[begin GIVEN TEXT]
Is It Worth Having A Job As A Teenager?
November 16, 2022
With so many responsibilities already, does having a job benefit or hurt teenagers?
Many parents encourage teens to get a job and earn their own money. In some ways, this does help them learn new skills and money management, but it is also another thing on their plates.
Gabriella Bellacqua, a Junior at Pentucket High School, was asked about her opinion on teenagers having a job.
Bellacqua stated, “Well I think it’s good to have a job because it helps prepare you for your future, but at the same time you’re only a kid once and you’re gonna work your whole life, why not take advantage of not having to work while you can.”
This is not only great advice but it is helpful for teenagers and their parents to understand that we are still young and we’re probably going to work for the rest of our lives. Why not do what Bellacqua previously stated and take advantage of beginning a teenager? Teens can enjoy their teenage years by having fun and not having to worry about another responsibility.
Lydia Miller, also a Junior at Pentucket High school, was asked if she thinks it’s worth having a job as a teenager. Miller said, “I think it is worth it, because when you’re older you will have money.”
This is a great point brought up, having a job young gives you the ability to save and prepare for your future. It also gives you the ability to buy and use the money you earned however you want.
Many parents would rather you spend your own money instead of using theirs. Having a job not only allows this but also allows you to have a little freedom in what you want to spend your money on.
[end GIVEN TEXT]
[begin DATA RECORDS]
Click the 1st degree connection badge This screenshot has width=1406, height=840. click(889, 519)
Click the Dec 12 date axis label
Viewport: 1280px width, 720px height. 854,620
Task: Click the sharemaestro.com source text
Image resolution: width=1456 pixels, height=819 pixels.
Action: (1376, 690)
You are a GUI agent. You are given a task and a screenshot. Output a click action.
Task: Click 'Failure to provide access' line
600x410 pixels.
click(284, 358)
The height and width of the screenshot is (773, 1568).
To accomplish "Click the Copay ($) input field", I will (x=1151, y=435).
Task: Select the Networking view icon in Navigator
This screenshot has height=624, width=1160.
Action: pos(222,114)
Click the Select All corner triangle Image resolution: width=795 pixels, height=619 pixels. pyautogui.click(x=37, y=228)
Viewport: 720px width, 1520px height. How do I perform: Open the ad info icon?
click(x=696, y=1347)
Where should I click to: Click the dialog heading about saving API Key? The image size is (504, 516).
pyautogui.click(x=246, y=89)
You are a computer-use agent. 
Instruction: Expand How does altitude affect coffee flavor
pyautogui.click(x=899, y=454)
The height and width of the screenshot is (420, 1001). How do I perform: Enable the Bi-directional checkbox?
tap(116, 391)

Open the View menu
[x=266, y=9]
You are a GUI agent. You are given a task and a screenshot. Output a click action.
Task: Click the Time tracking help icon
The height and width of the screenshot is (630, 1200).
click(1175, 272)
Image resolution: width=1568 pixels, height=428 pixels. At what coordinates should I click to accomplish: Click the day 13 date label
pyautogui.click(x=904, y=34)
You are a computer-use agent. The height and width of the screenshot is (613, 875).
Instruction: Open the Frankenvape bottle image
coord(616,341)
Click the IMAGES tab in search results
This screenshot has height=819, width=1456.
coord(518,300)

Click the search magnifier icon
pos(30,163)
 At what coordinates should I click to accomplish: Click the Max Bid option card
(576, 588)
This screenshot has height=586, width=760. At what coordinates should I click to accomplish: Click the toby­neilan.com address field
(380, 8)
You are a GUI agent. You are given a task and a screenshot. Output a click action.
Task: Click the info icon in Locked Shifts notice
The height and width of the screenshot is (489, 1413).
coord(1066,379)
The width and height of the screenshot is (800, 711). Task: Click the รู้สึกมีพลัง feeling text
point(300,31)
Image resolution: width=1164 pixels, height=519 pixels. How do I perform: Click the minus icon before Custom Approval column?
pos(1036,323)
[end DATA RECORDS]
*YOUR TASKS:*
1) In the article on teenage jobs, list every line or sentence that ends with a question mark.
2) Rewrite everything in the article on teenage jobs from "Lydia Miller, also" down to "however you want.", changing "save" to "put money away".

*OUTPUTS FOR THE TASKS:*
1)
- Is It Worth Having A Job As A Teenager?
- With so many responsibilities already, does having a job benefit or hurt teenagers?
- Why not do what Bellacqua previously stated and take advantage of beginning a teenager?

2)
Lydia Miller, also a Junior at Pentucket High school, was asked if she thinks it’s worth having a job as a teenager. Miller said, “I think it is worth it, because when you’re older you will have money.”
This is a great point brought up, having a job young gives you the ability to put money away and prepare for your future. It also gives you the ability to buy and use the money you earned however you want.